Exercise.
Reproduce word for word the entries from the line containing "I want to click" through the line containing "at that location.", including both of those lines, and omit the pictures.

*** Opening of Records supplied ***

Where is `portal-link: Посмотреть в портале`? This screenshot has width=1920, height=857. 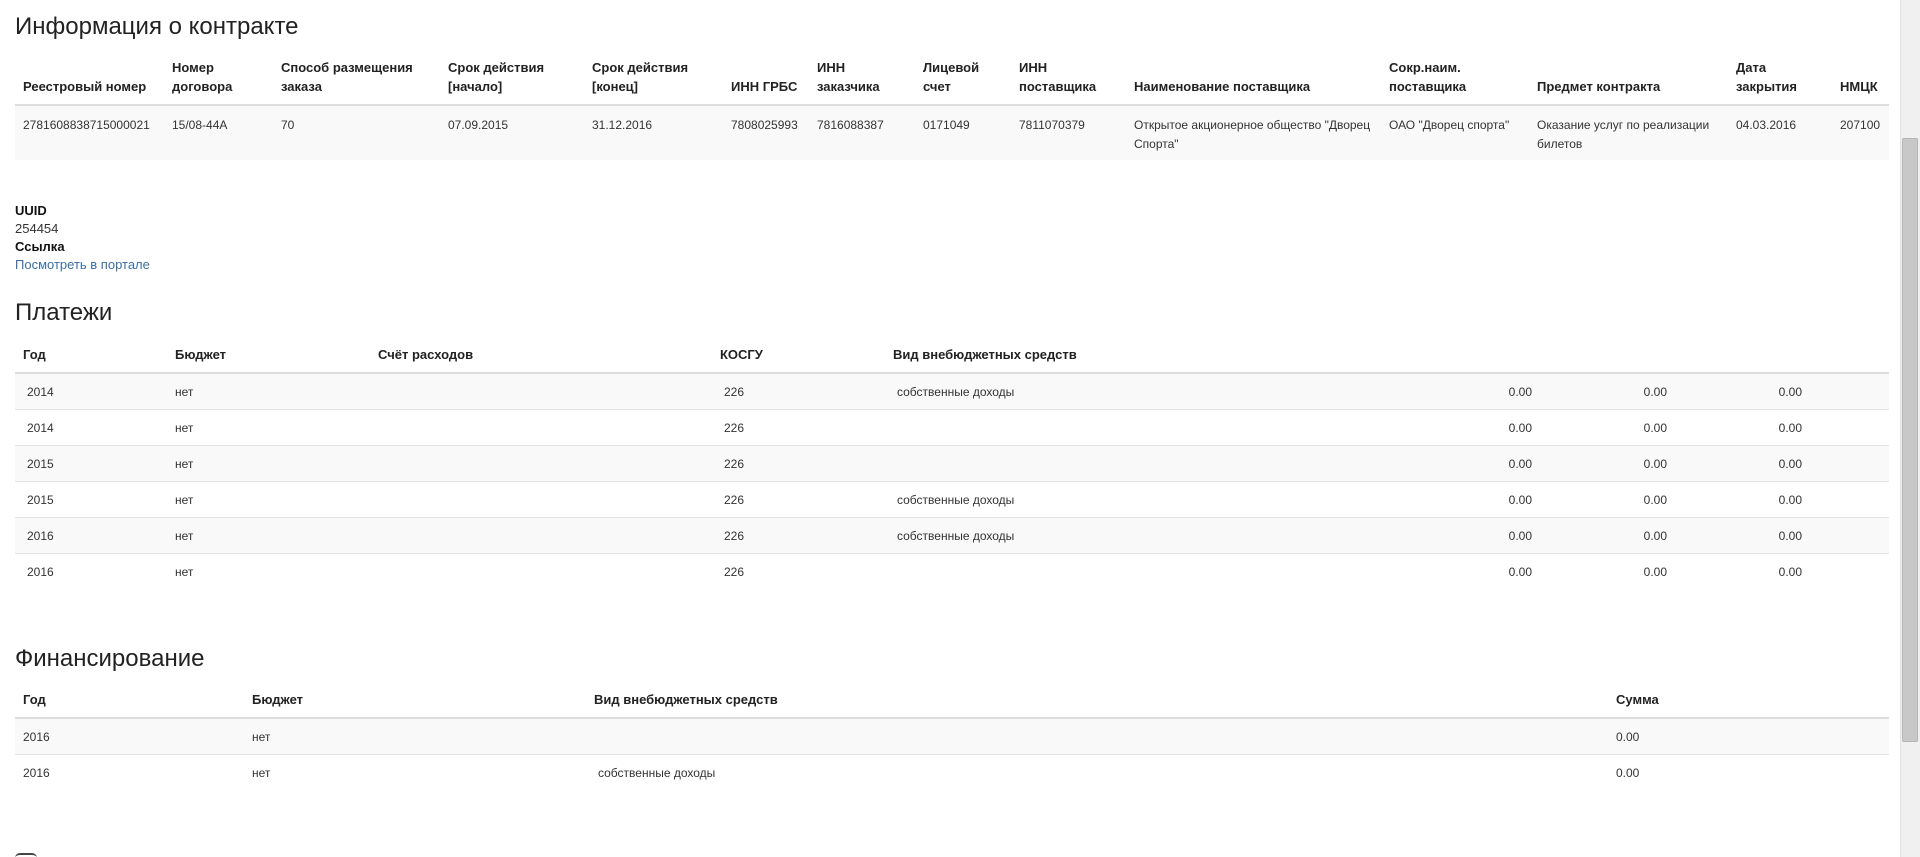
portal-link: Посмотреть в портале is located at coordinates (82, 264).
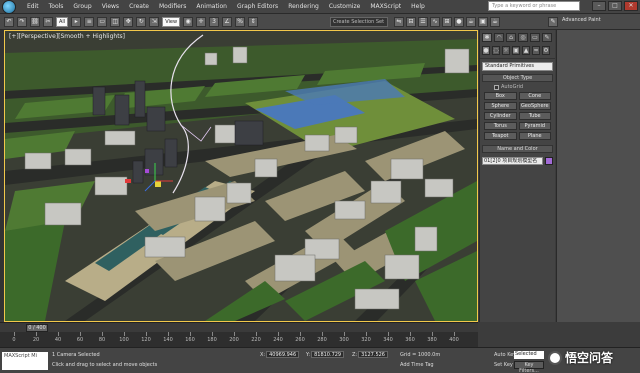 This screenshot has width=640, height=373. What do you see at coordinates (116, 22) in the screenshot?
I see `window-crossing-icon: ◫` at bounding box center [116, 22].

*** Close of Records supplied ***
*** Opening of Records supplied ***

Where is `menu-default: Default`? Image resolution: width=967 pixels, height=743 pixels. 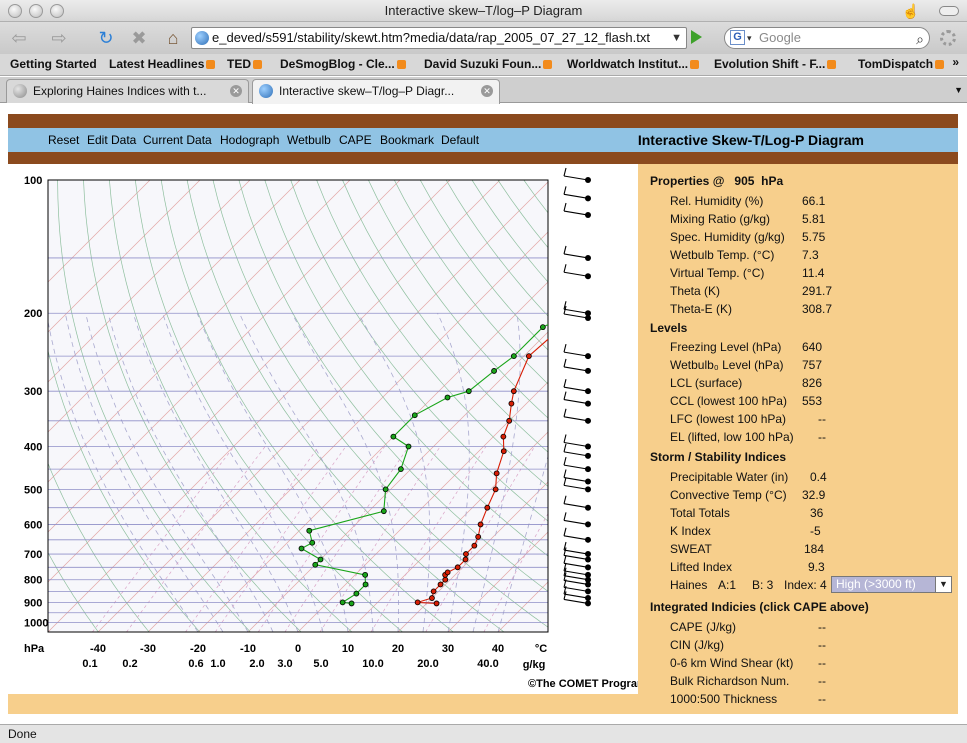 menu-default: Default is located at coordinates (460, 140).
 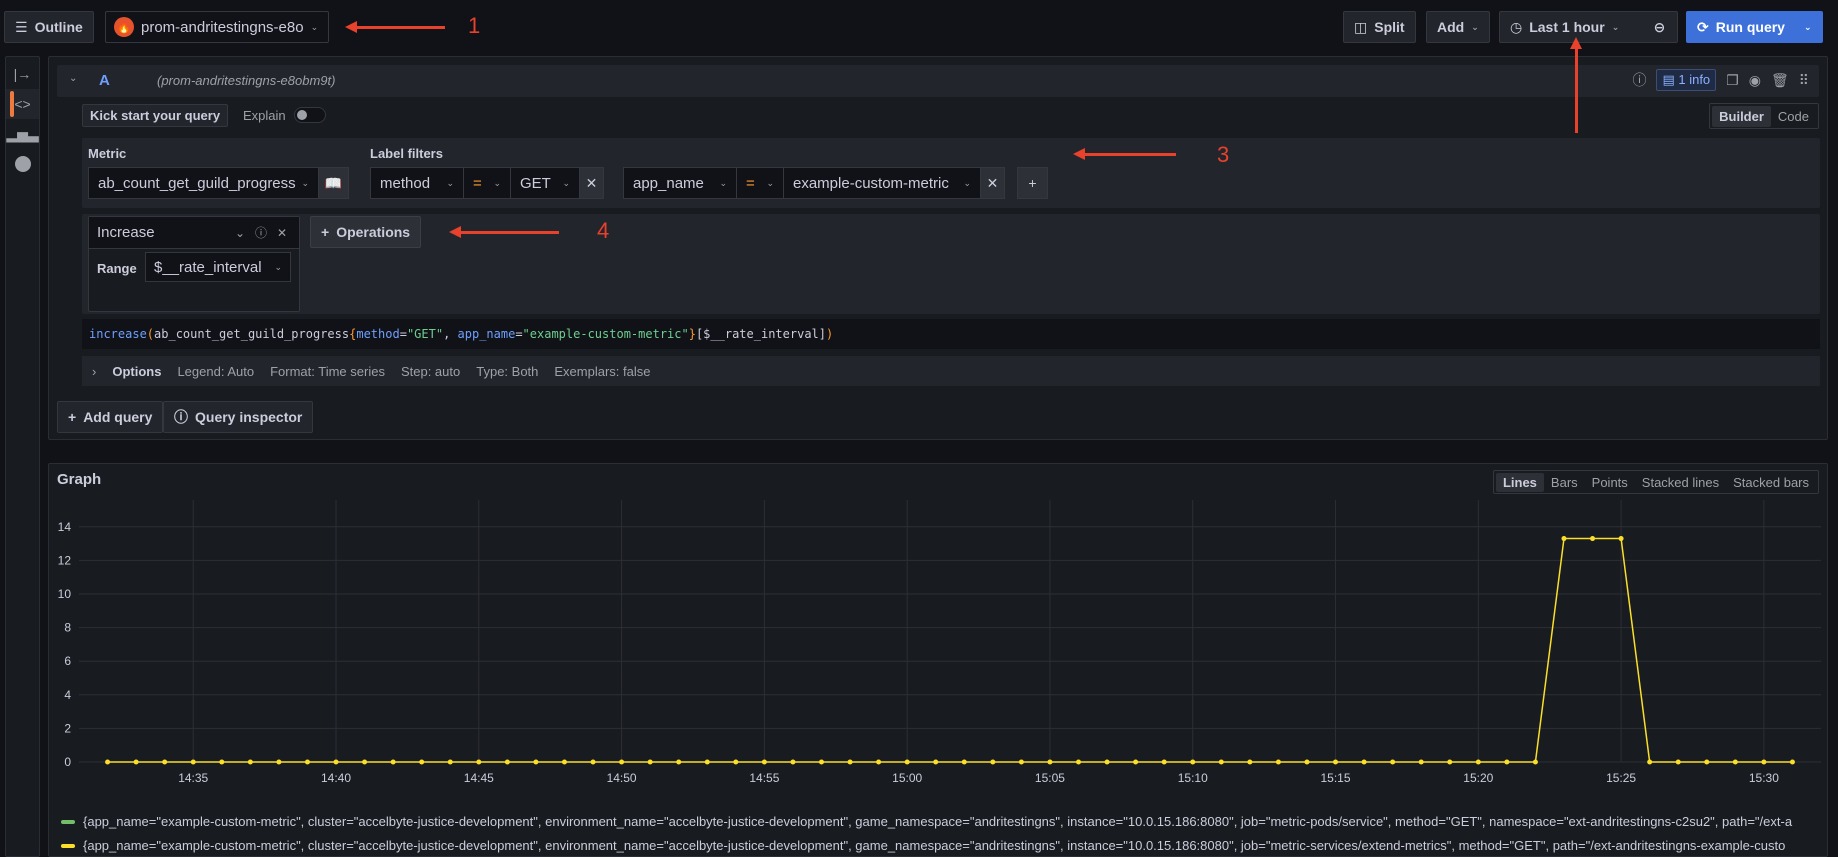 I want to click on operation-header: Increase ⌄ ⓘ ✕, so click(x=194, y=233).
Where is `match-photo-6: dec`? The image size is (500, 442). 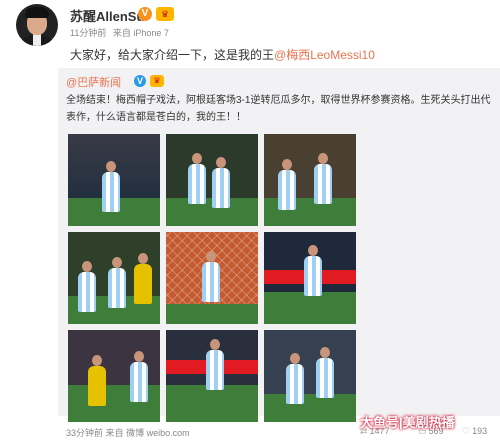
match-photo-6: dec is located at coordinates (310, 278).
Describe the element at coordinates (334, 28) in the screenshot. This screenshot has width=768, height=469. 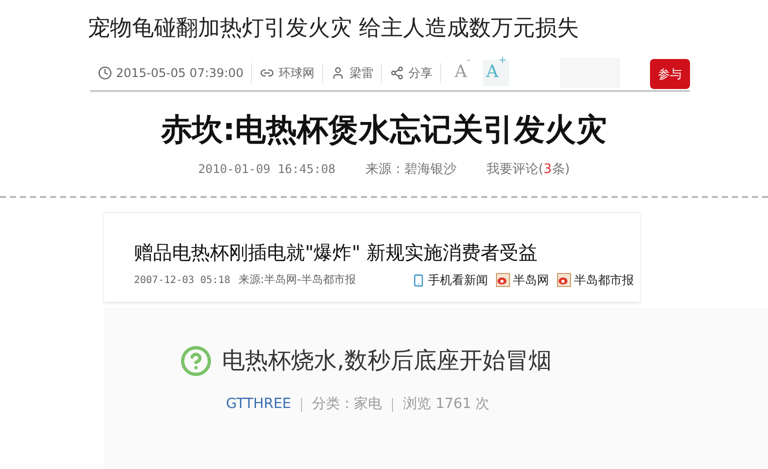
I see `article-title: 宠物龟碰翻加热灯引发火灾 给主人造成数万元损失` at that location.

*** Close of Records supplied ***
*** Opening of Records supplied ***

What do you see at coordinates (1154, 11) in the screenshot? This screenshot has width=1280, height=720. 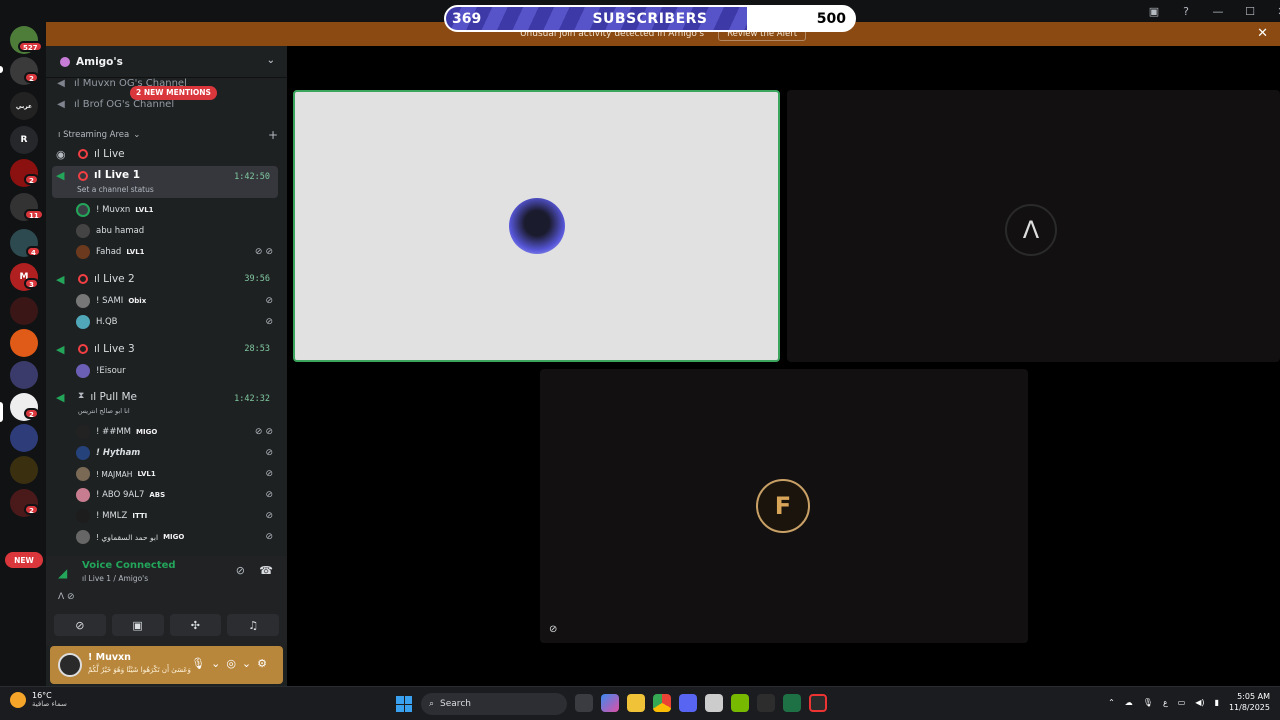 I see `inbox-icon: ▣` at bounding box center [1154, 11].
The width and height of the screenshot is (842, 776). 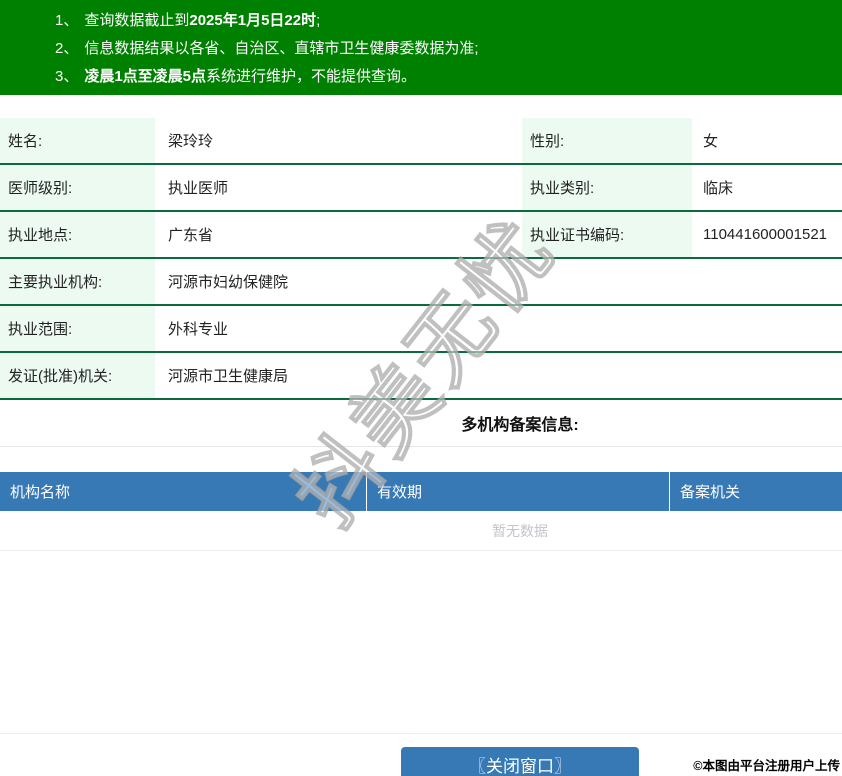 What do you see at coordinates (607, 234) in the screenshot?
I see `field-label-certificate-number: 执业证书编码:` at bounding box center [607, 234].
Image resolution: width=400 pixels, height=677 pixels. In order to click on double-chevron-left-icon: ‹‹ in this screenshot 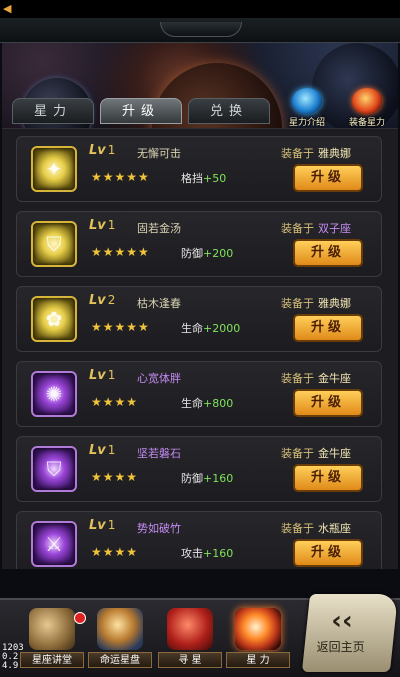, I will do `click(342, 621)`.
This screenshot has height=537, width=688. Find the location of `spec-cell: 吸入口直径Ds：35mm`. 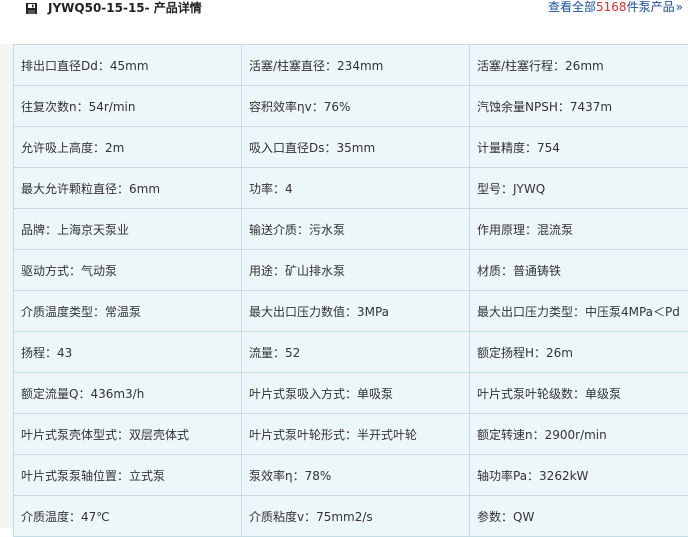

*** Close of Records supplied ***

The answer.
  I want to click on operation-header: Increase ⌄ ⓘ ✕, so click(x=194, y=233).
Where is `match-photo-6: dec`? The image size is (500, 442). 
match-photo-6: dec is located at coordinates (310, 278).
Describe the element at coordinates (334, 28) in the screenshot. This screenshot has width=768, height=469. 
I see `article-title: 宠物龟碰翻加热灯引发火灾 给主人造成数万元损失` at that location.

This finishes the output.